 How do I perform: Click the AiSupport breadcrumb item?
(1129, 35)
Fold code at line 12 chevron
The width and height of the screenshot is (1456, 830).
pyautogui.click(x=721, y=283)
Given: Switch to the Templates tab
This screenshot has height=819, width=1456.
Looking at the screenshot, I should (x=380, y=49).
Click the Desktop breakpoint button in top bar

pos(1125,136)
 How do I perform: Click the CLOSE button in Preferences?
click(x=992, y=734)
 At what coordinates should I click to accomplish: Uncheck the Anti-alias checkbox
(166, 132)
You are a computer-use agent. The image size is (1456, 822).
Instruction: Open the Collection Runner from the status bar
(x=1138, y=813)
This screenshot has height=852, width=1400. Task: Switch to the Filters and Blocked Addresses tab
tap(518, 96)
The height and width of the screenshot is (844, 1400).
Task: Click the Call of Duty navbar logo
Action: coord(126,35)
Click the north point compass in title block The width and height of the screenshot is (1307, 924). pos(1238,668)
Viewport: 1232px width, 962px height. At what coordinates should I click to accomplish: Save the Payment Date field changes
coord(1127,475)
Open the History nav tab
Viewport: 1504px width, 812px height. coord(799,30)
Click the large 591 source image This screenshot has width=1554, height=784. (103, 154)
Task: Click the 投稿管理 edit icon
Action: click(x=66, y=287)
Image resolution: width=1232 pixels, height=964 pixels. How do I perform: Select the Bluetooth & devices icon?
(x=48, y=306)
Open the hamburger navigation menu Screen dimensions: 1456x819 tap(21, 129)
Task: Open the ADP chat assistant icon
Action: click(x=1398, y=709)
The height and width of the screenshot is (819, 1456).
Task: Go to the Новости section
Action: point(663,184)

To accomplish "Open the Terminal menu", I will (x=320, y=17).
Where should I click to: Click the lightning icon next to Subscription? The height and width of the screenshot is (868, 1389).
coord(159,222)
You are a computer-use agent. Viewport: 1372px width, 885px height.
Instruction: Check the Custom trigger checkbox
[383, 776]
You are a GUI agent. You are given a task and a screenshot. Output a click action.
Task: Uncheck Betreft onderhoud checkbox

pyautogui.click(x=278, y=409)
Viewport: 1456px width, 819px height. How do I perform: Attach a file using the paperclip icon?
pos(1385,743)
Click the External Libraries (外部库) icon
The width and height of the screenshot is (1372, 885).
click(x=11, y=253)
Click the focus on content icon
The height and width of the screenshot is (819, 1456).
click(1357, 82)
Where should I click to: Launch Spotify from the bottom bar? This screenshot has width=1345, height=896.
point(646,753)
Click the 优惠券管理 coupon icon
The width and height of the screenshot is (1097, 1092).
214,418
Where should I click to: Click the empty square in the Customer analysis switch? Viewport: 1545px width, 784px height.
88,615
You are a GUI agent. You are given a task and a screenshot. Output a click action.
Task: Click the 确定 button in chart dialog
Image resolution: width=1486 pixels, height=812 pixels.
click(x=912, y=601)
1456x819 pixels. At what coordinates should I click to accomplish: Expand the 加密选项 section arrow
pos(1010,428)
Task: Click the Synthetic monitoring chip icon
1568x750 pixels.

------------

THE PROBLEM :: The entire listing has to be written out again exactly.

EXPECTED ANSWER ::
 How do I perform: Click the AiSupport breadcrumb item?
(1129, 35)
Fold code at line 12 chevron
The width and height of the screenshot is (1456, 830).
pyautogui.click(x=721, y=283)
Given: Switch to the Templates tab
This screenshot has height=819, width=1456.
Looking at the screenshot, I should (x=380, y=49).
Click the Desktop breakpoint button in top bar

pos(1125,136)
 How do I perform: Click the CLOSE button in Preferences?
click(x=992, y=734)
 At what coordinates should I click to accomplish: Uncheck the Anti-alias checkbox
(166, 132)
You are a computer-use agent. The image size is (1456, 822).
Instruction: Open the Collection Runner from the status bar
(x=1138, y=813)
This screenshot has height=852, width=1400. Task: Switch to the Filters and Blocked Addresses tab
tap(518, 96)
The height and width of the screenshot is (844, 1400).
Task: Click the Call of Duty navbar logo
Action: coord(126,35)
Click the north point compass in title block The width and height of the screenshot is (1307, 924). pos(1238,668)
Viewport: 1232px width, 962px height. At what coordinates should I click to accomplish: Save the Payment Date field changes
coord(1127,475)
Open the History nav tab
Viewport: 1504px width, 812px height. coord(799,30)
Click the large 591 source image This screenshot has width=1554, height=784. (103, 154)
Task: Click the 投稿管理 edit icon
Action: click(x=66, y=287)
Image resolution: width=1232 pixels, height=964 pixels. How do I perform: Select the Bluetooth & devices icon?
(x=48, y=306)
Open the hamburger navigation menu Screen dimensions: 1456x819 tap(21, 129)
Task: Open the ADP chat assistant icon
Action: click(x=1398, y=709)
The height and width of the screenshot is (819, 1456).
Task: Go to the Новости section
Action: point(663,184)

To accomplish "Open the Terminal menu", I will (x=320, y=17).
Where should I click to: Click the lightning icon next to Subscription? The height and width of the screenshot is (868, 1389).
coord(159,222)
You are a computer-use agent. Viewport: 1372px width, 885px height.
Instruction: Check the Custom trigger checkbox
[383, 776]
You are a GUI agent. You are given a task and a screenshot. Output a click action.
Task: Uncheck Betreft onderhoud checkbox

pyautogui.click(x=278, y=409)
Viewport: 1456px width, 819px height. How do I perform: Attach a file using the paperclip icon?
pos(1385,743)
Click the External Libraries (外部库) icon
The width and height of the screenshot is (1372, 885).
click(x=11, y=253)
Click the focus on content icon
The height and width of the screenshot is (819, 1456).
click(1357, 82)
Where should I click to: Launch Spotify from the bottom bar? This screenshot has width=1345, height=896.
point(646,753)
Click the 优惠券管理 coupon icon
The width and height of the screenshot is (1097, 1092).
214,418
Where should I click to: Click the empty square in the Customer analysis switch? Viewport: 1545px width, 784px height.
88,615
You are a GUI agent. You are given a task and a screenshot. Output a click action.
Task: Click the 确定 button in chart dialog
Image resolution: width=1486 pixels, height=812 pixels.
click(x=912, y=601)
1456x819 pixels. At what coordinates should I click to accomplish: Expand the 加密选项 section arrow
pos(1010,428)
Task: Click the Synthetic monitoring chip icon
1568x750 pixels.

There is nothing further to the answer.